Specifically, LPL is permitting him to offer services through his own RIA or its corporate RIA to fee-only advisors, the fastest growing sector of the wealth management industry. “It’s an opportunity to reach more advisors,” he said.
A spokesman for Securities America, part of the Advisor Group family of independent broker-dealers, said he could not immediately comment or say whether any of Verus’s partner firms remain with Securities America.
Another LPL enterprise team, the 40-advisor New Jersey-based Independent Network of Consultants & Advisors (INC Advisors), last month captured a $1.65 million team of producers from Wells Fargo Advisors.
Royal Alliance, another broker-dealer affiliate of Advisor Group, attracted its own ensemble firm last month.

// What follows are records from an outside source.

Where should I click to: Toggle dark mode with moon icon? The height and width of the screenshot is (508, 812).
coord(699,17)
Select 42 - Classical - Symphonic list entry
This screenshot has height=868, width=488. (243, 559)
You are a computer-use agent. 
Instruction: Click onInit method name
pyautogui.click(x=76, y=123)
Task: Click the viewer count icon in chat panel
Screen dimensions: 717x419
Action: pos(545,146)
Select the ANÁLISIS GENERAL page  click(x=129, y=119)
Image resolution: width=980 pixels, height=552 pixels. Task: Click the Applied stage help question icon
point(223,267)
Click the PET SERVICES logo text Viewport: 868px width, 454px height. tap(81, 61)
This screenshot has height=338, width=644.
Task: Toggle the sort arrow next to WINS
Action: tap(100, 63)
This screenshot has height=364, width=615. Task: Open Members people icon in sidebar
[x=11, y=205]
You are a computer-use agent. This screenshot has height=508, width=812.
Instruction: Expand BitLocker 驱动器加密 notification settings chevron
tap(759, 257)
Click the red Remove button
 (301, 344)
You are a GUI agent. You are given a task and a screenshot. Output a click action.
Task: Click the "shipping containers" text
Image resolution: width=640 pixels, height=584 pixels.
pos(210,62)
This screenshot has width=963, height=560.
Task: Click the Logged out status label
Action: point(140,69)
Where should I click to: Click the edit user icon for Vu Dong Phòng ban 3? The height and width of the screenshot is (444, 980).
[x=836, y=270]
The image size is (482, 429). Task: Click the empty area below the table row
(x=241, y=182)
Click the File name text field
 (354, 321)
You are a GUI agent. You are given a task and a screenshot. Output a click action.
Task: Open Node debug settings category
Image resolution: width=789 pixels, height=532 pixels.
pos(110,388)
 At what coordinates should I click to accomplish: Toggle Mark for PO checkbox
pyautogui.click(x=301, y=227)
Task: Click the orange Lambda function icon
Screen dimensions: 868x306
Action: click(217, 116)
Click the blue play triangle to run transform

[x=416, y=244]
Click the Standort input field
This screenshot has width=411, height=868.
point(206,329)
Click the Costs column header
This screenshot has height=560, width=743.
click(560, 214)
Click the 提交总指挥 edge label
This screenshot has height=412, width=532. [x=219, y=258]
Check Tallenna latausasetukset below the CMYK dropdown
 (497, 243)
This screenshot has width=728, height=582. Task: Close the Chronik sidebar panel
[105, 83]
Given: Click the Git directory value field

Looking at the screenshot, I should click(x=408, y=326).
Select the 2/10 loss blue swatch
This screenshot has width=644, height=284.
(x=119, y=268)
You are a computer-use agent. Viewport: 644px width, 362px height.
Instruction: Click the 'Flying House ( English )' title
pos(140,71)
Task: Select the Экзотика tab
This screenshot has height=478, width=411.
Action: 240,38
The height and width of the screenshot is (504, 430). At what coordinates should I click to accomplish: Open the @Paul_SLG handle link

Pacific Capital Resource Group, a 40-advisor Washington State-based firm overseeing about $980 million, changed its affiliation after more than 20 years with Hornor, Townsend & Kent, the independent broker-dealer of Penn Mutual Life Insurance.
Bull’s partner, Zach T. Mason, who joined the financial planning and investment advisory industry in 2009 at Vanguard, focuses on Vertus’s own retail clients while Bull strategizes on expanding the enterprise umbrella. The teams work in the advisory and commission brokerage models, though the RIA dominates. Verus’s most recent regulatory filing in June says the RIA oversees $640.5 million in more than 3,300 accounts. It lists 40 investment advisors, some of whom have forgivable loans (of under $150,000) from Securities America.
Two of the largest teams that work through Verus—the father-son team of Phillips Financial Management in Phoenix and Oxenham Financial in Glenelg, MD—have more than $100 million each in brokerage and advisory assets, LPL said.
Bull began his financial services career in 1993 at AXA Advisors in Madison, WI. He moved to Phoenix in 1999 with the insurer (and its parent Equitable Life), rising through the managerial ranks to become a divisional vice president, according to a biography on his firm website.
He formed his own independent practice in 2003 when he left AXA to execute trades through NEXT Financial, another independent broker-dealer. He merged Bull Capital into his newly formed RIA, Verus, in 2009. Verus will continue to use TD Ameritrade and Charles Schwab as custodian for its RIA assets, Bull said, but will offer LPL’s corporate RIA as an alternative to those who want it.